[Collected data]

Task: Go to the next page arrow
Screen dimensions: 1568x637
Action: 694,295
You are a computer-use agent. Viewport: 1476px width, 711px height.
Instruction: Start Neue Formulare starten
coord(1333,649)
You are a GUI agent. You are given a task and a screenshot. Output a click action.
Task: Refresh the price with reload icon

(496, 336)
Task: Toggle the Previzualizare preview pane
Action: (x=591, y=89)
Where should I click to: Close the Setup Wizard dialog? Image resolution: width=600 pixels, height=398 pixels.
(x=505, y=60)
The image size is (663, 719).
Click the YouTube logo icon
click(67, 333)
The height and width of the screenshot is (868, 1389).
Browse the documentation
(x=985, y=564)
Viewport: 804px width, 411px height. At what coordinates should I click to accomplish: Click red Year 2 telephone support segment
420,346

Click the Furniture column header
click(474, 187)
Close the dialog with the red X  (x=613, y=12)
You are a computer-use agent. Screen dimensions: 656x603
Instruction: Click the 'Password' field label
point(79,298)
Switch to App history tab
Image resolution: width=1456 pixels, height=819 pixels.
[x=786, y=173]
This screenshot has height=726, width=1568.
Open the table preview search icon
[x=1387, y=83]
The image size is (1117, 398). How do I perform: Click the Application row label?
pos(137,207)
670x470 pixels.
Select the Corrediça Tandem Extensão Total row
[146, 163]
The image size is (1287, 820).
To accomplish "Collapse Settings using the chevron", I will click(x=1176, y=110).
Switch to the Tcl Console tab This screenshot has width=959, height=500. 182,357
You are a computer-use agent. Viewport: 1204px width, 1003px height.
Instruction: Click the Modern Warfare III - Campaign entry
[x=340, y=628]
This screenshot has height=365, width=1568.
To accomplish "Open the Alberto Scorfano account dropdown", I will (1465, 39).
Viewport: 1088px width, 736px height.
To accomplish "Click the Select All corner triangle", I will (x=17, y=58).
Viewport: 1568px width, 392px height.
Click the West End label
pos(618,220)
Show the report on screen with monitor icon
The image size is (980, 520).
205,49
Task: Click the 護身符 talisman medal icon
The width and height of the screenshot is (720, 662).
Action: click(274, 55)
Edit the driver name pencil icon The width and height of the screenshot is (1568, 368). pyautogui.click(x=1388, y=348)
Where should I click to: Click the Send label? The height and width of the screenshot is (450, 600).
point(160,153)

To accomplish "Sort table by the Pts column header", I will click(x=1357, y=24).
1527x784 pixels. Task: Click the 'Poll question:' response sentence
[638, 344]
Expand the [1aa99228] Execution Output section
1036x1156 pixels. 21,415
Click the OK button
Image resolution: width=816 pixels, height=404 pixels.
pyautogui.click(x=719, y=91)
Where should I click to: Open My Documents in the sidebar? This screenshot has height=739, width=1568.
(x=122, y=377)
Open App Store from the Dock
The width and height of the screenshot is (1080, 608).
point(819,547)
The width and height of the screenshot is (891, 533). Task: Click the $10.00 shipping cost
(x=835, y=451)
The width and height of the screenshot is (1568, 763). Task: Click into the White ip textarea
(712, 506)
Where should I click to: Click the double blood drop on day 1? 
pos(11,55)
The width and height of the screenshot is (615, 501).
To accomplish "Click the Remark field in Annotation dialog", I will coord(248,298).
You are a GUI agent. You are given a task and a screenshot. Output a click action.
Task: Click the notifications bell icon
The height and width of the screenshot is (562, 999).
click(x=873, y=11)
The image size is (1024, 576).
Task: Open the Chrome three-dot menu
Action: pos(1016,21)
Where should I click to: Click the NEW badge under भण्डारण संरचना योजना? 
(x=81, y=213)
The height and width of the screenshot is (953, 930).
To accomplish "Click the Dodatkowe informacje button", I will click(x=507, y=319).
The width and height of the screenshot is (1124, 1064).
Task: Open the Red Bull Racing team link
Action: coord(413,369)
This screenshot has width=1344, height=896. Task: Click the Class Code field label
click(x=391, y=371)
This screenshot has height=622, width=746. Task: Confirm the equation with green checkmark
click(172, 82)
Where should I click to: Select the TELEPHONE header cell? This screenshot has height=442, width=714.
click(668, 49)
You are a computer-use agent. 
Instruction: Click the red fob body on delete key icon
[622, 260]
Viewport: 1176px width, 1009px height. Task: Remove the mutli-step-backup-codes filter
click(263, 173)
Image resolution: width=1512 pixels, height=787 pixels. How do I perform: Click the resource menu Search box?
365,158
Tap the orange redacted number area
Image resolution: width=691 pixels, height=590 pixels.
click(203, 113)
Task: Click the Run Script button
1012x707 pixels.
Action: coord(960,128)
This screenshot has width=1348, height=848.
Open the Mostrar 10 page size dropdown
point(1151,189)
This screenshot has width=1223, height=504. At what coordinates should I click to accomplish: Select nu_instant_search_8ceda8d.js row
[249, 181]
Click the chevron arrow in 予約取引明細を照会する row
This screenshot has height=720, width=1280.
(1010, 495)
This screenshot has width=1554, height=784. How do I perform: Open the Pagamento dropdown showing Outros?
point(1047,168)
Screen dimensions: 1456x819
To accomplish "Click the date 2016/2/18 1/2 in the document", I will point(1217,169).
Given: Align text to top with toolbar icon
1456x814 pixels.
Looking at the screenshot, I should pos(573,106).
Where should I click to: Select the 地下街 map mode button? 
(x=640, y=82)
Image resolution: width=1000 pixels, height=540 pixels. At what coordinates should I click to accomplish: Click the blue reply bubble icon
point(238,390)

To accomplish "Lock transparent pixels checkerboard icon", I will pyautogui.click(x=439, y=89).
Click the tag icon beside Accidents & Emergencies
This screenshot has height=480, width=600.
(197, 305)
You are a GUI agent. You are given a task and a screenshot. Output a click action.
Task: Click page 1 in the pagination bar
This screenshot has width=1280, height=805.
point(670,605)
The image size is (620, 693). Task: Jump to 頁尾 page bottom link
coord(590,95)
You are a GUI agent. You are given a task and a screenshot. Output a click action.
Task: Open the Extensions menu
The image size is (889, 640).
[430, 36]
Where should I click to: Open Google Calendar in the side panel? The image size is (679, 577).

◆ **Task**:
Beginning at the line above with "You are a computer-use agent. Screen" and finishing at the line with "Viewport: 1088px width, 736px height.", return each line exactly and return nothing else.

◆ **Reply**:
You are a computer-use agent. Screen dimensions: 656x603
Instruction: Click the 'Password' field label
point(79,298)
Switch to App history tab
Image resolution: width=1456 pixels, height=819 pixels.
[x=786, y=173]
This screenshot has height=726, width=1568.
Open the table preview search icon
[x=1387, y=83]
The image size is (1117, 398). How do I perform: Click the Application row label?
pos(137,207)
670x470 pixels.
Select the Corrediça Tandem Extensão Total row
[146, 163]
The image size is (1287, 820).
To accomplish "Collapse Settings using the chevron", I will click(x=1176, y=110).
Switch to the Tcl Console tab This screenshot has width=959, height=500. 182,357
You are a computer-use agent. Viewport: 1204px width, 1003px height.
Instruction: Click the Modern Warfare III - Campaign entry
[x=340, y=628]
This screenshot has height=365, width=1568.
To accomplish "Open the Alberto Scorfano account dropdown", I will (1465, 39).
Viewport: 1088px width, 736px height.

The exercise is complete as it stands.